### What the task asks
Here are some entries; quote each one exactly.

Data extracted from a collection:
________________________
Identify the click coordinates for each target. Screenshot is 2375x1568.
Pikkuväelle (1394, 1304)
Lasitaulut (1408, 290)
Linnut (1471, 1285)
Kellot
________________________
### Written answer
Identify the click coordinates for each target. Screenshot is 2375x1568.
Pikkuväelle (1394, 1304)
Lasitaulut (1408, 290)
Linnut (1471, 1285)
Kellot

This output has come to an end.